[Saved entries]
________________________

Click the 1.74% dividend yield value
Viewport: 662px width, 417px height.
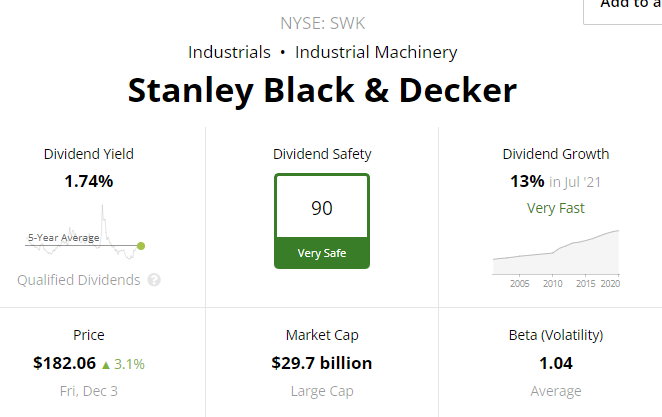point(89,181)
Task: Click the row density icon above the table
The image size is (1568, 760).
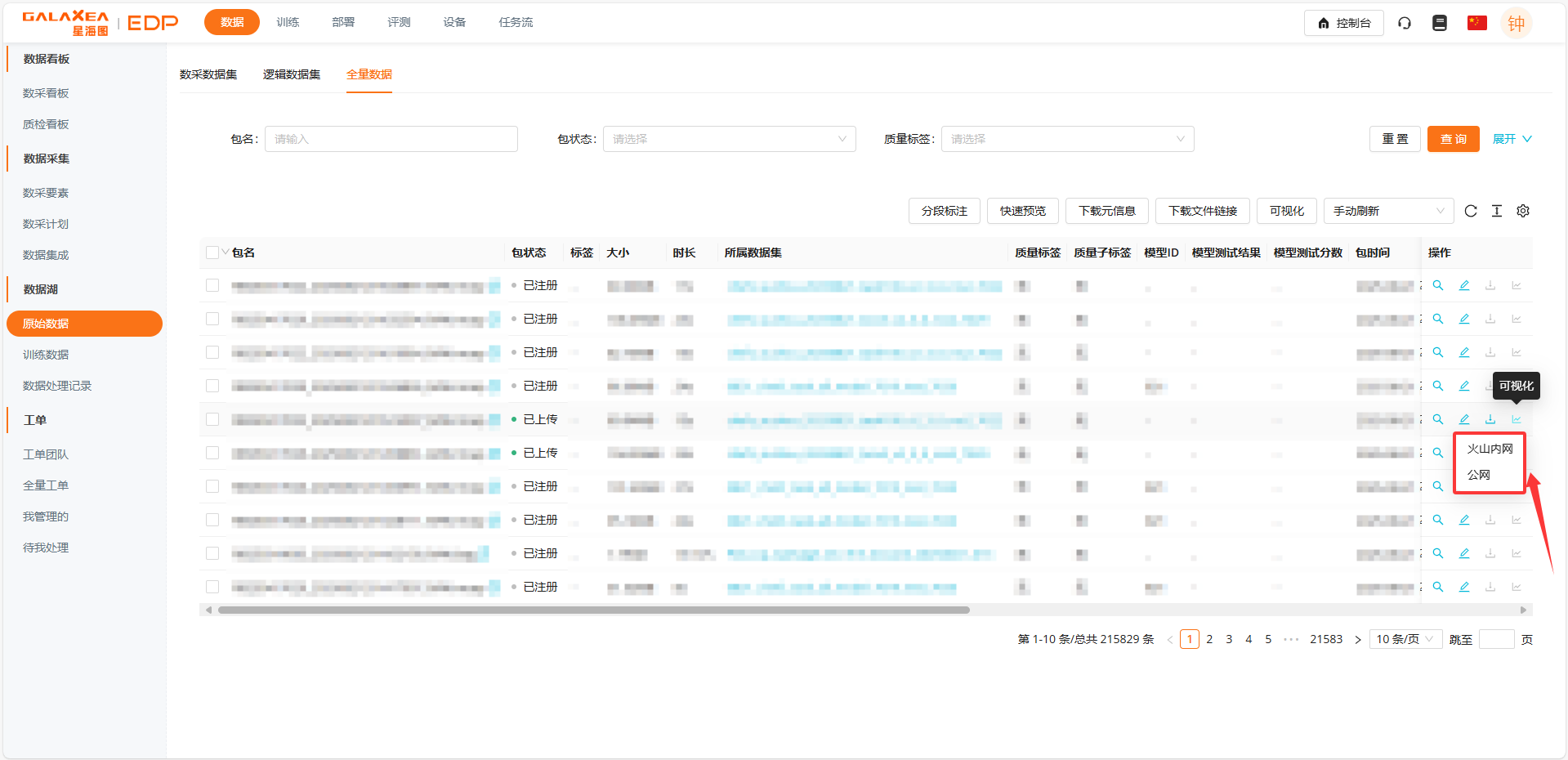Action: pyautogui.click(x=1496, y=211)
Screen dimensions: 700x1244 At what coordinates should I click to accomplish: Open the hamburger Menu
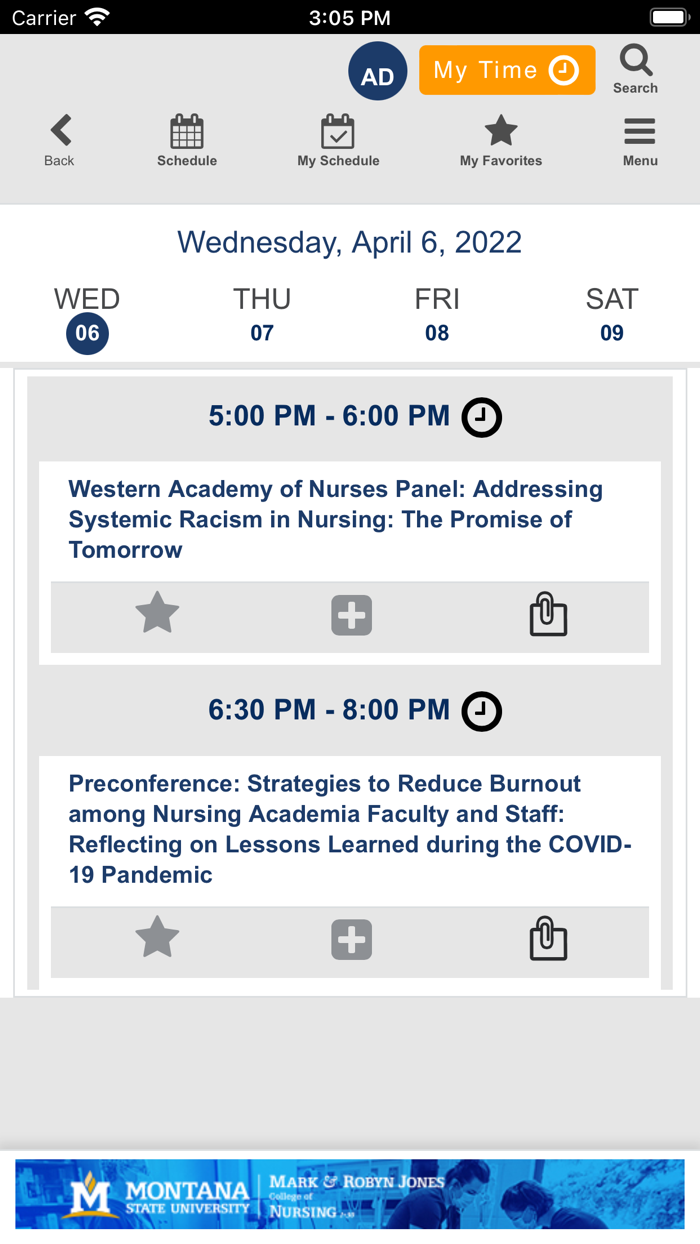(640, 140)
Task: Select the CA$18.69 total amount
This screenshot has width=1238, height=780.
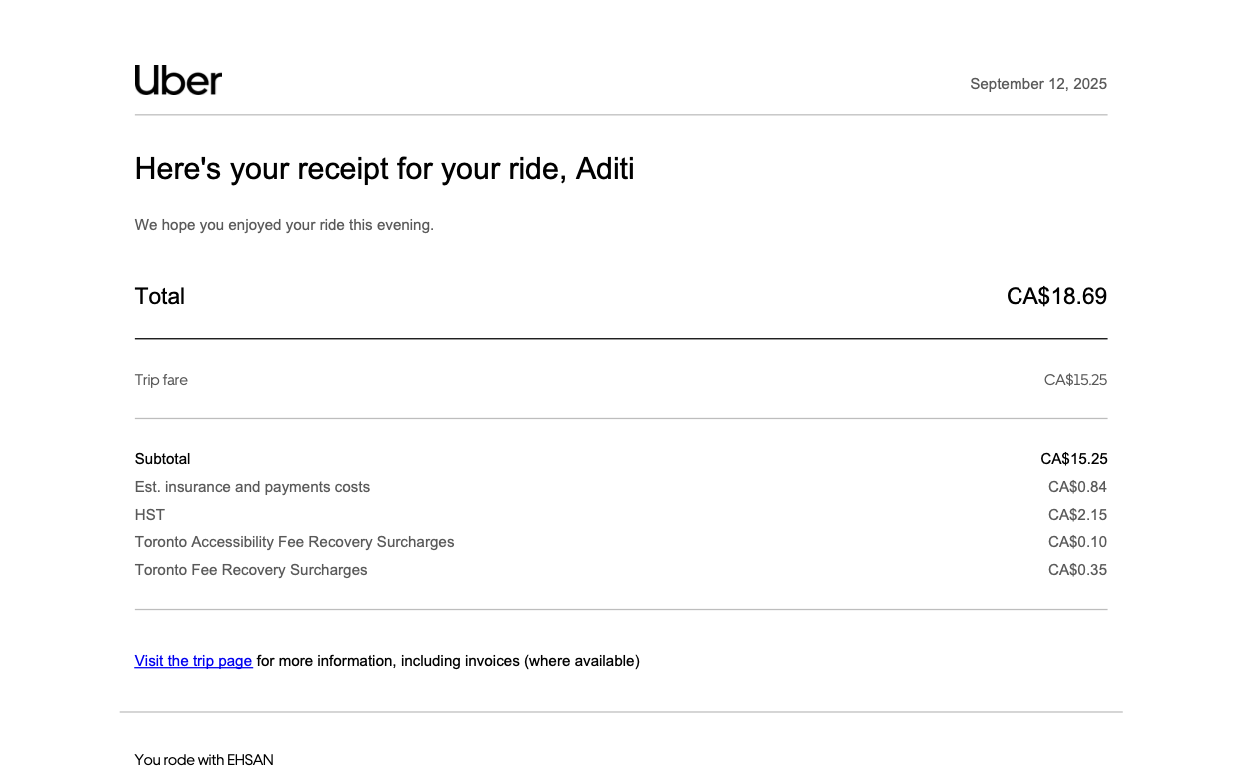Action: point(1056,296)
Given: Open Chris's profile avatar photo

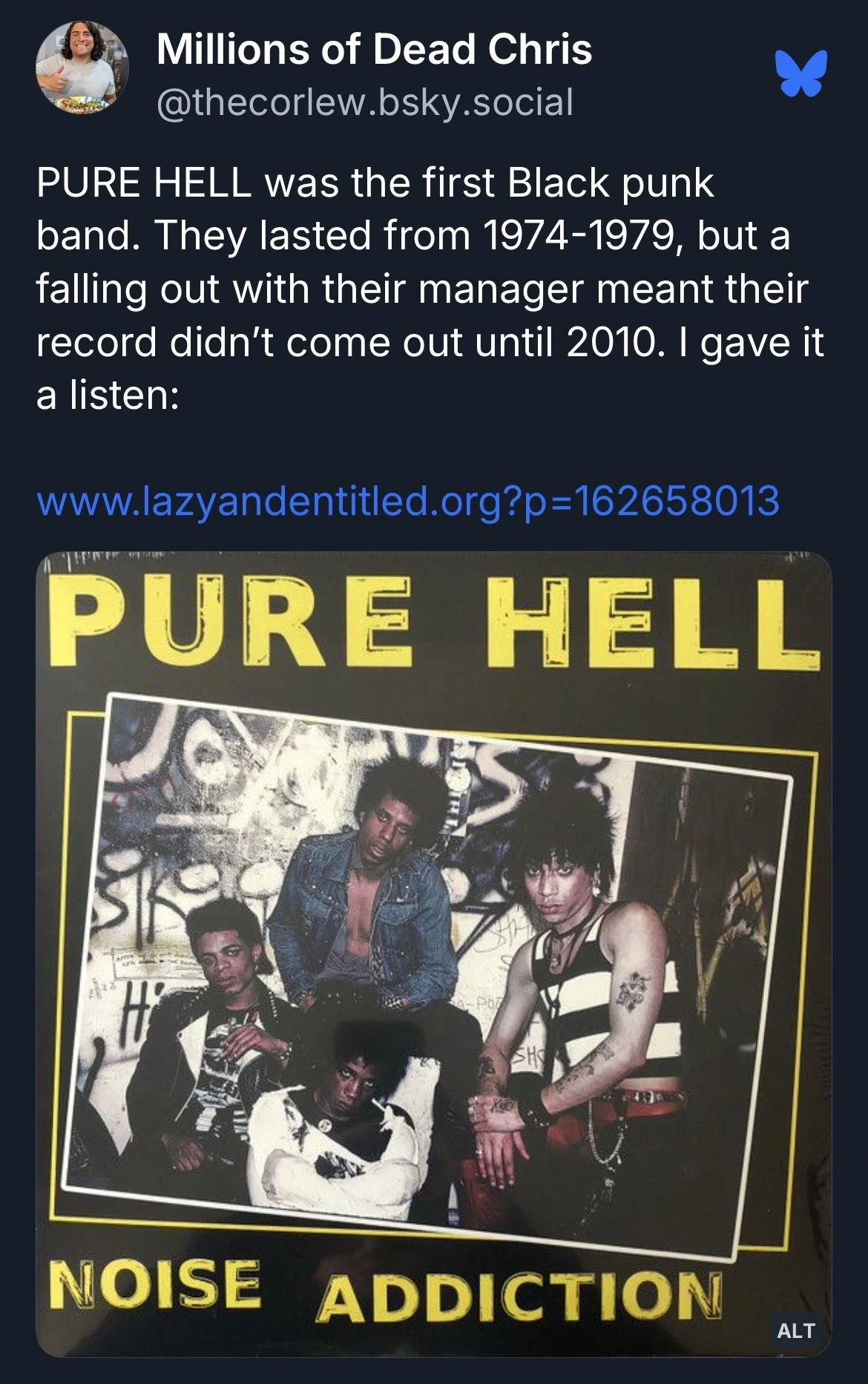Looking at the screenshot, I should pyautogui.click(x=82, y=68).
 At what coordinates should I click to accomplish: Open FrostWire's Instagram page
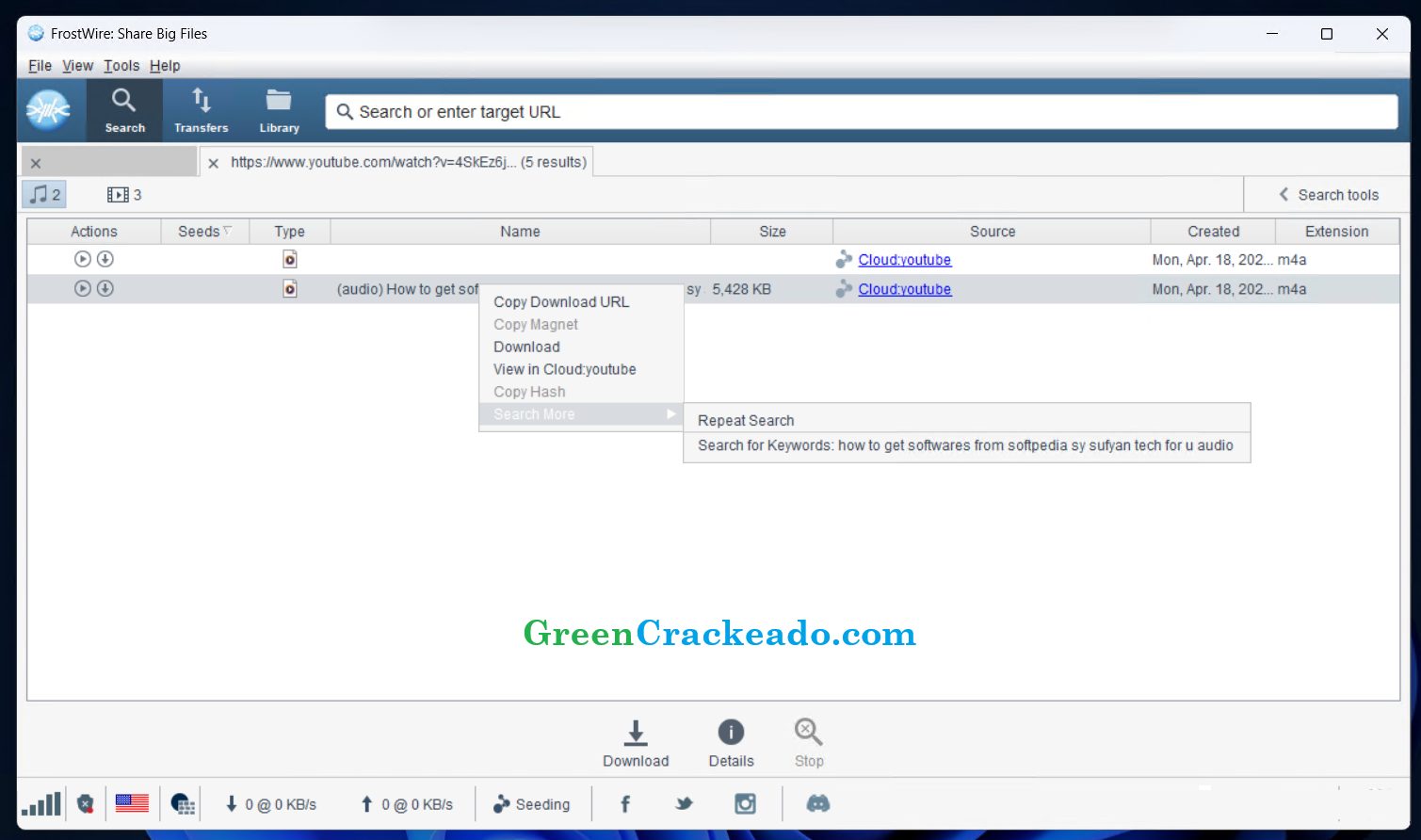[744, 803]
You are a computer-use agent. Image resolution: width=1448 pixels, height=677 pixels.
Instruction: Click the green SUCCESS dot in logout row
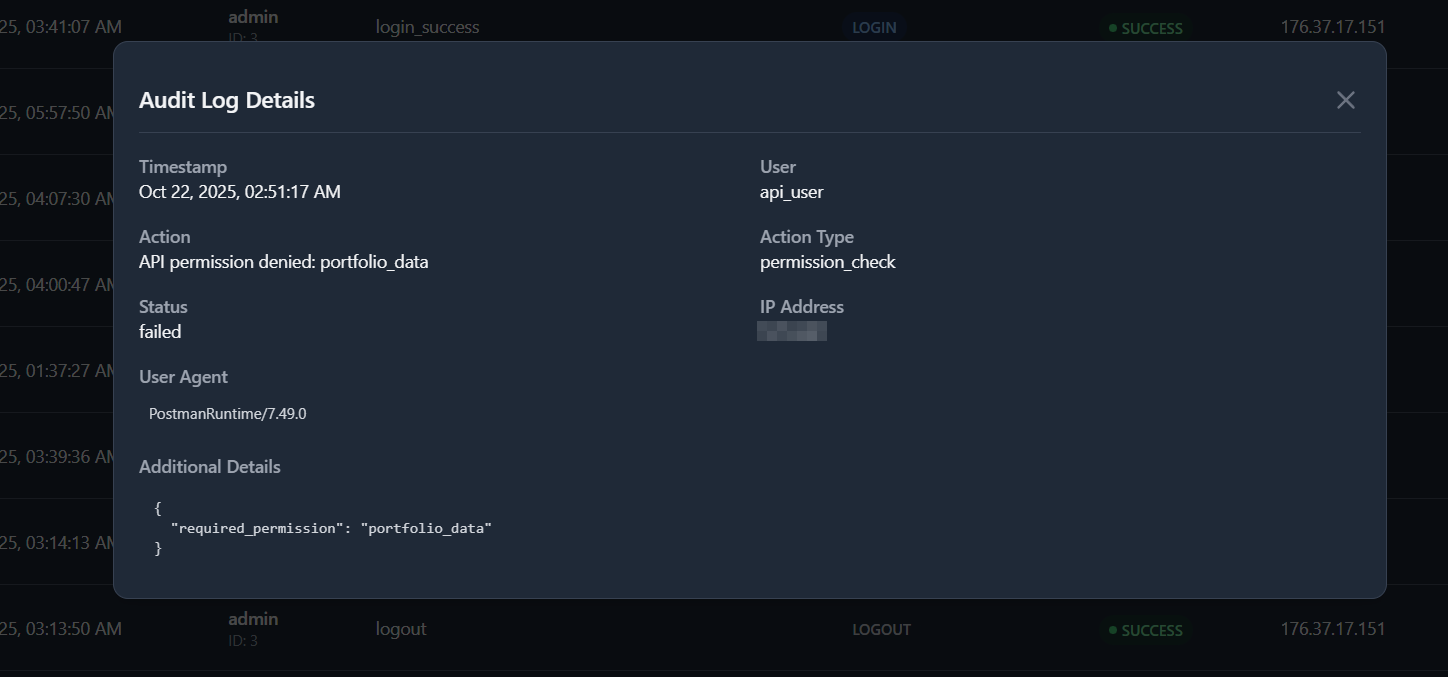(x=1113, y=630)
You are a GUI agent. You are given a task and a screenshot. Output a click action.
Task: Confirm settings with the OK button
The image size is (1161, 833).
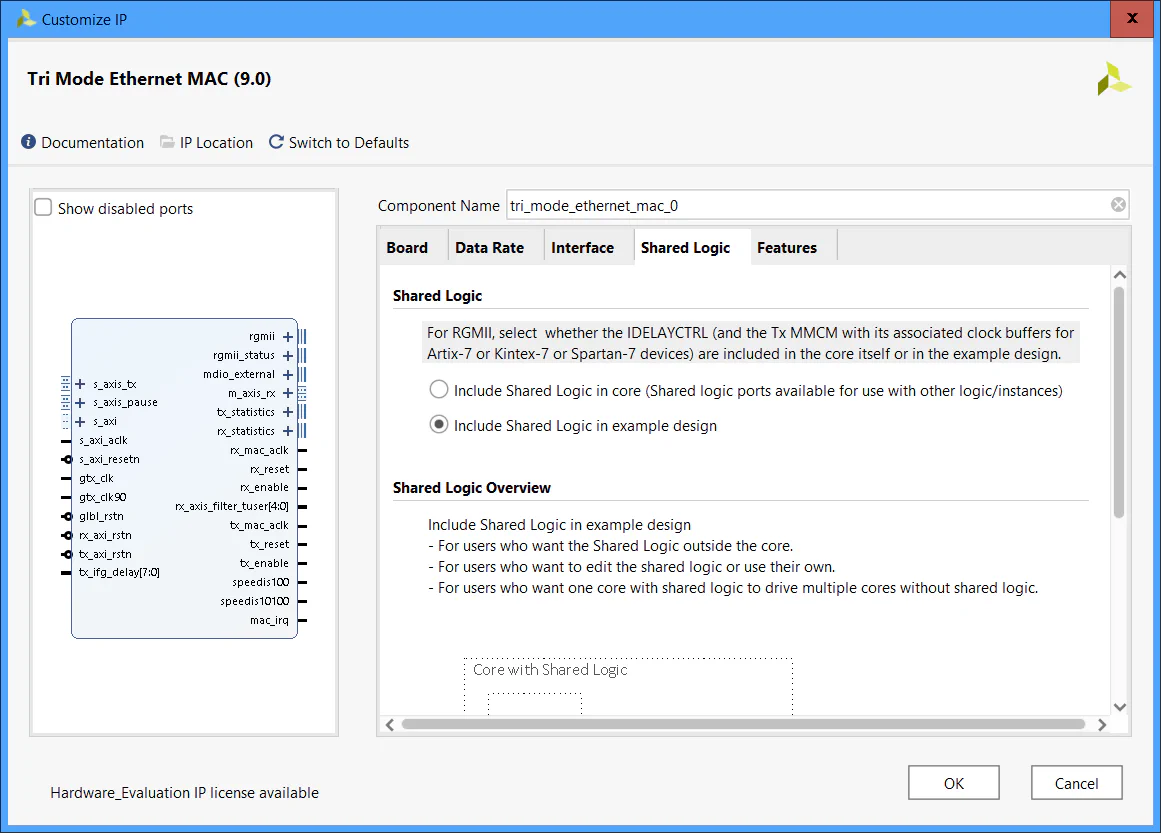click(953, 782)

________________________

• [Required work] Reproduce every record above word for word. Leave the pictures out.

• [Response for this exercise]
Click the 1.74% dividend yield value
Viewport: 662px width, 417px height.
point(89,181)
Task: Click the row density icon above the table
The image size is (1568, 760).
Action: pyautogui.click(x=1496, y=211)
Screen dimensions: 700x1244 At what coordinates should I click to accomplish: Open the hamburger Menu
(640, 140)
Task: Select the CA$18.69 total amount
This screenshot has width=1238, height=780.
Action: point(1056,296)
Given: Open Chris's profile avatar photo

Looking at the screenshot, I should pyautogui.click(x=82, y=68).
 At what coordinates should I click to accomplish: Open FrostWire's Instagram page
[744, 803]
You are a computer-use agent. Image resolution: width=1448 pixels, height=677 pixels.
Instruction: Click the green SUCCESS dot in logout row
(x=1113, y=630)
You are a GUI agent. You are given a task and a screenshot. Output a click action.
Task: Confirm settings with the OK button
The image size is (1161, 833).
click(953, 782)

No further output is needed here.